Remote Bike Mountain Project Proposal

Bike Mountain Illustration

Last year, a friend came to me to ask advice about plugging his exercise bike into his computer. He wanted to write a computer game that would be controlled by the rate of speed at which he biked. I pointed him towards the Arduino and told him a little bit about serial communication. Not more than an email or two of advice, really. Before I knew it, he’d succeeded in getting serial out from his bike’s RPM meter and drawing graphs of the data using Ruby.

Something about the project immediately made me flash on the Cliffhangers game from the old TV show, The Price Is Right.
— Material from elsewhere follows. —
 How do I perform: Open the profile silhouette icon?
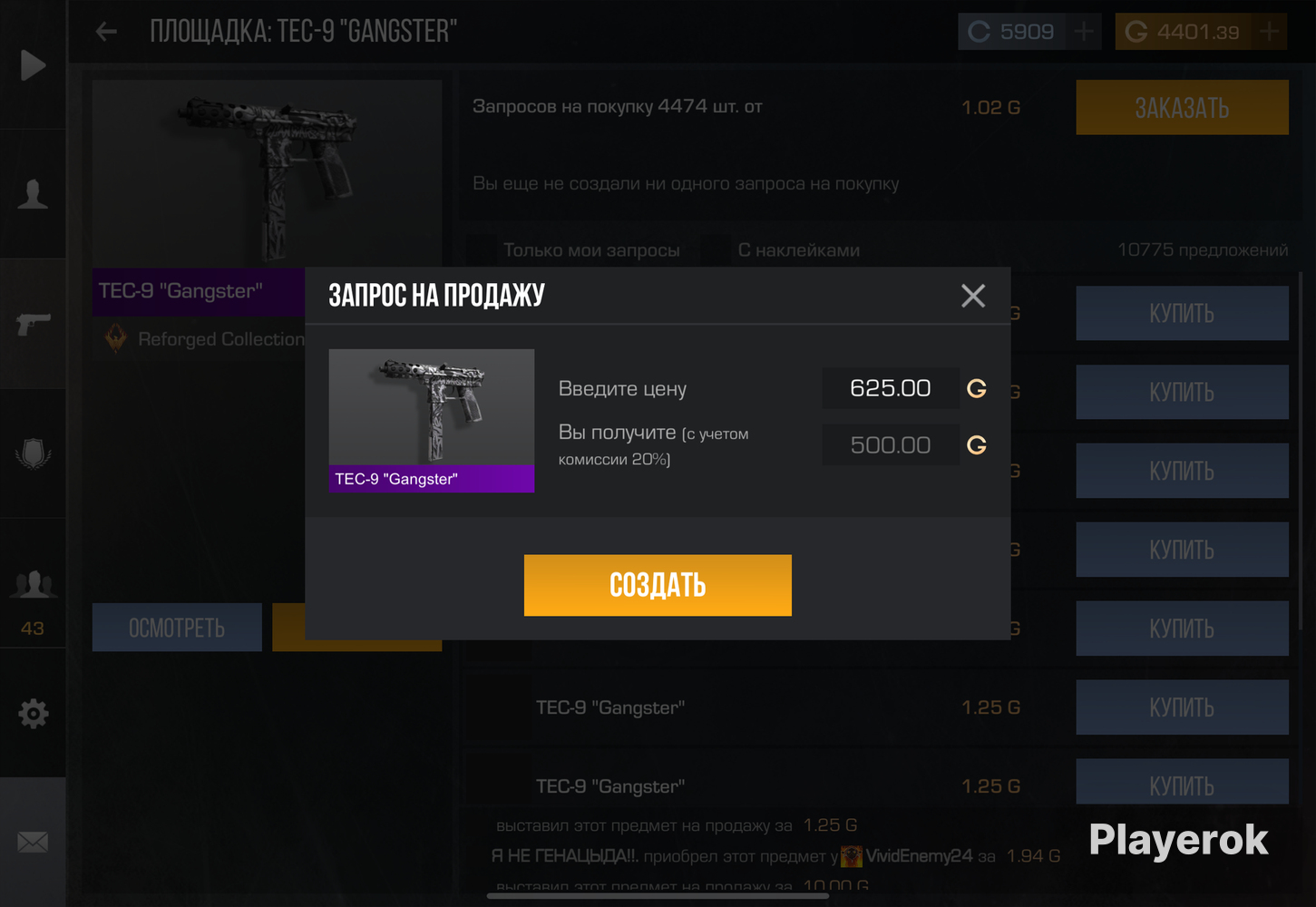point(33,194)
In that game, people would guess the price of a series of three objects. For each dollar their guesses were off, a miniature lederhosen-clad mountaineer would climb up a cardboard mountain. If the mountaineer fell off the top of the mountain before the contestant made it through all three items, they lost. Here’s some video of the game in action.

Isn’t the music amazing?

Anyway, after talking to Chad about his project, the idea popped into my head to build something like the Cliffhanger mountain but to be controlled by his biking progress. The idea was that he’d POST his RPM data online somewhere and then my ethernet-shield enabled Arduino could pull that data down and move a bike up a miniature mountain based on his rate. If he went at the target rate or better, the bike would climb up the mountain. If he undershot the target rate, the bike would slide down.
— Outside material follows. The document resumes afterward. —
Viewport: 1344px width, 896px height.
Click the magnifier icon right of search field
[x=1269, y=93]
So, I set out to build a mountain. I went to a local hobby store and bought a classic school science fair volcano construction kit. And then supplemented that with a lot of additional materials. Here are a bunch ophotos of the mountain build process. The result is about three feet by one foot by two feet.

Then, I hunted far and wide for a miniature bicycle. Just when I was near to giving up, some friends, on seeing the mountain for the first time, mentioned that they had the perfect bike. Its wheels and chain even work.

bike mountain head on

Now, with all the pieces in place, I started struggling with the mechanism. I experimented with building a scissor lift out of a pair of servos and some lego pieces but once the lift got long enough, the servos weren’t strong enough to overcome the static weight of the big pile of legos. Before arriving at ITP, I just didn’t have the chops or resources to figure out how to successfully build the motion to get the bike up the mountain. Now, I think I do and I intend to build out the bike mountain as my final project for Intro to Physical Computing in the coming weeks.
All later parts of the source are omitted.